Section 7: Hastily scribbled section of shit you have to do on the fly because WOW this day isn't going at all like yesterday.
- change baby's diaper in back of car at grocery store
- change baby's clothes in back of car at grocery store
- buy a towel at grocery store to lay in car seat for the ride home
- hose out car seat
- google "nipple confusion" because dammit
- change crib sheet
- change diaper changing cover
- google "baby poop leaky syrup consistency normal?"



vacuum,
it says here.
vacuum.
as if i could just
vacuum
whenever i wanted.


Yeah, section 7 is the killer.

Honestly, it's not even worth writing a new parent's to-do list down, because any explicit plans that you made in the morning are subject to immediate suspension upon discovery of a baby leg rash, or that you don't actually know how to collapse your stroller yet.

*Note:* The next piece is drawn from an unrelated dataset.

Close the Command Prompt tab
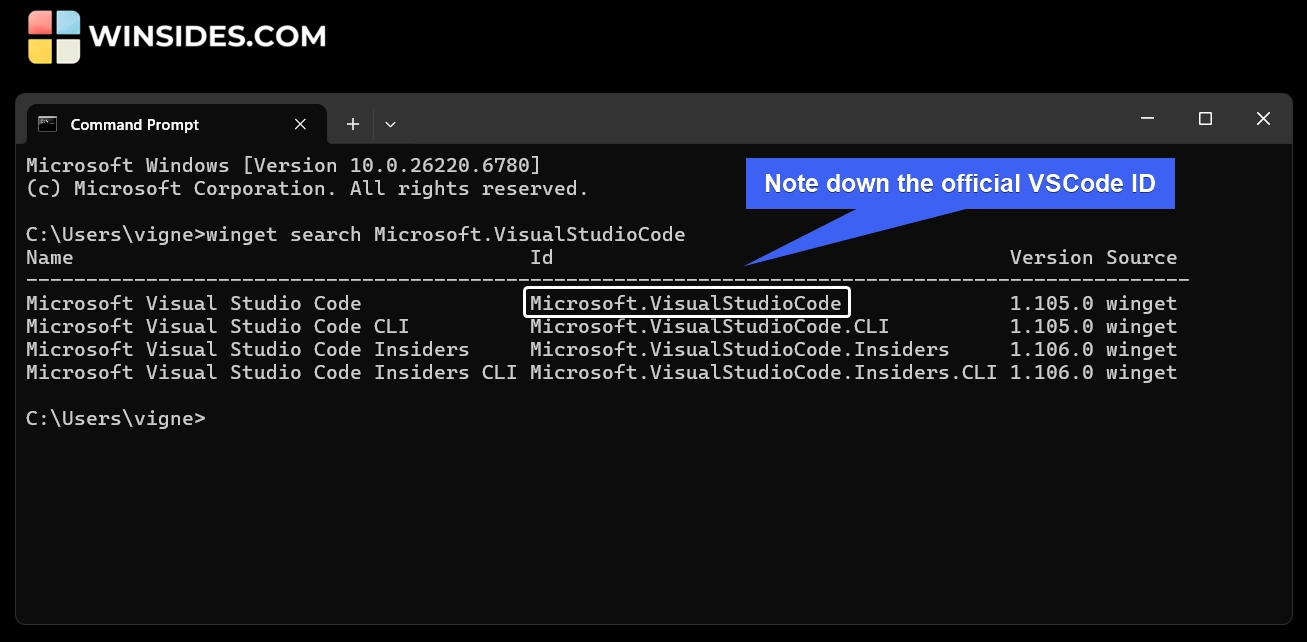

As I look back over that list, I'm struck by how much of that work is internal - making emotional or intellectual choices, being brave, managing fear, punishing yourself, forgiving yourself, asking for help, learning, accepting, enjoying, resenting. Making milk. So much of our work is invisible, either because we do it behind our closed doors and drawn shades, or within the opaque walls of our skin. So much of what we do looks like nothing at all.

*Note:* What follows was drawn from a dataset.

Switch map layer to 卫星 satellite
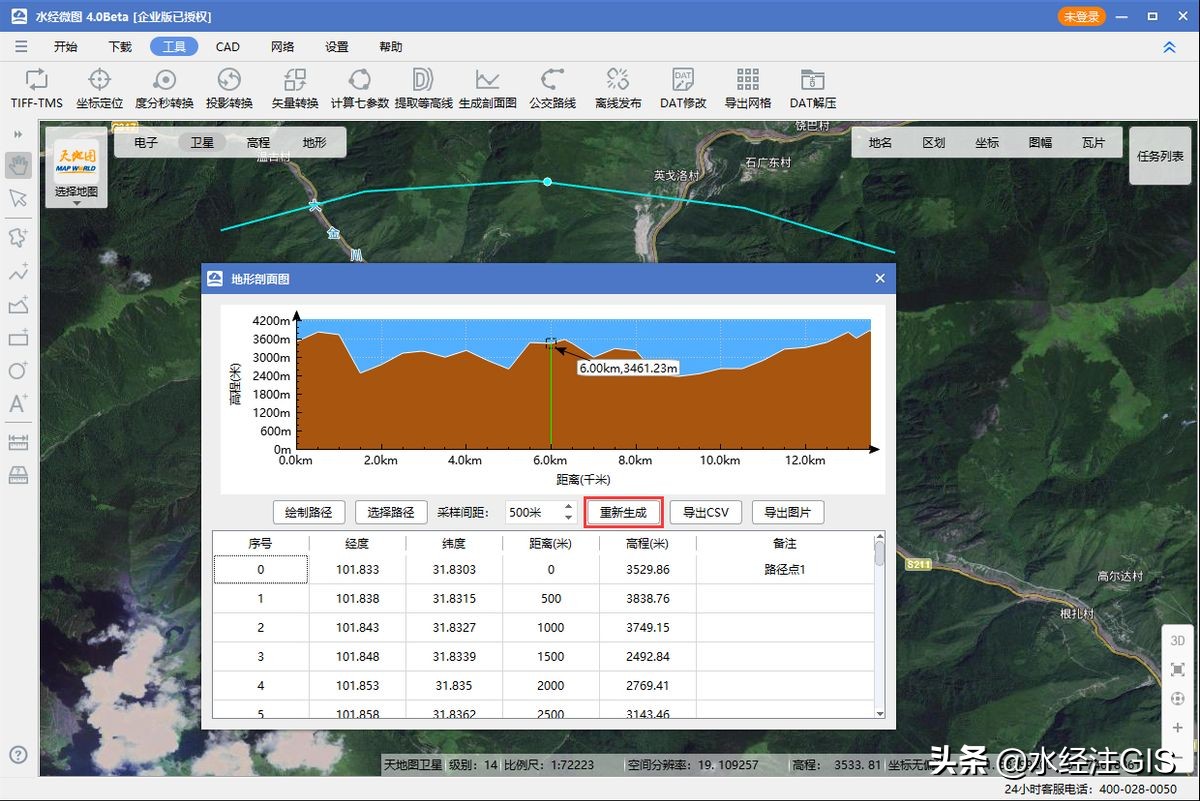 tap(202, 143)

No wonder new moms are famous for talking about how "hard" it is, for shouting out the events of their days in excrutiating detail to all the old and infirm who cannot physically run from her. It's not just that we need to talk to adults. It's not just that we're simultaneously understimulated and overstimulated all day long and the buouy of normal chit-chat feels like the prescription.

It's that we feel like, "I did nothing today, but I did everything too. This makes no sense. My life feels unmanageable but I can't put my finger on why. I don't know if I love the baby yet but I know I can't listen to him cry. Tell me that my work counts as work. See what I did. See me."

In a world in which a person's value is measured by metrics, % increase, hours billed, presentations given, by finite packets of achievement as easy to swallow as Emergen-C, a new mother's worth ranks somewhere below the tap-dancing meth-head at Pike Place Market. That guy made 80 bucks today. All you did was take a walk, and then escort your baby through the stages of "baby" all the way back to "baby station 1" ("empty belly, clean shorts") about 18 times today.

Yep, you did "milk in, poop out, milk in, poop out," all day long. It's discouraging to be present for the entire life cycle of a bowel movement.

Oh, is the baby hungry? You must be back where you started. Again. Go forth. Achieve. Put milk in his body that he will either vomit immediately down your back, or crap in one hour, up his back. Wheeeeeeeeee... hope you like not getting promotions!

___

I wrote this post because of something Ryan said the other night. He said, "you work much harder than I do, but your work is invisible." I had never heard it put just that way before. 

Our work is invisible. That's why we make a point of frequently, persistently declaring that it IS work and it IS hard. That's why we feel like we're fumbling around all the time, constantly mired in self-doubt, never certain that we're doing this right, or even okay. That's why we lean on each other so much - other moms know why you're still talking to the cashier as he begins to ring up the person behind you. Other moms know how it feels to look at the list at the end of the day and hate yourself, thinking, "I've done nothing. Nothing. I just sat here all day."

Other moms, like me, know that you worked today. Your baby knows it, too. Someday that baby will have the fine motor skills to curve his perfect lips around the words, "thank you, mommy." That's when you'll get your promotion.

Buster just woke up so I have to go get a quick cuddle from his warm, sleep-damp body, change another diaper, get a snack in his belly (third today), and set up the race car track (again.)

I don't have time to tie this up neatly, but since I wrote this post primarily for new moms, I'll just leave you with this: it's invisible, but that doesn't make it imaginary. You are working your ass off. Keep it up.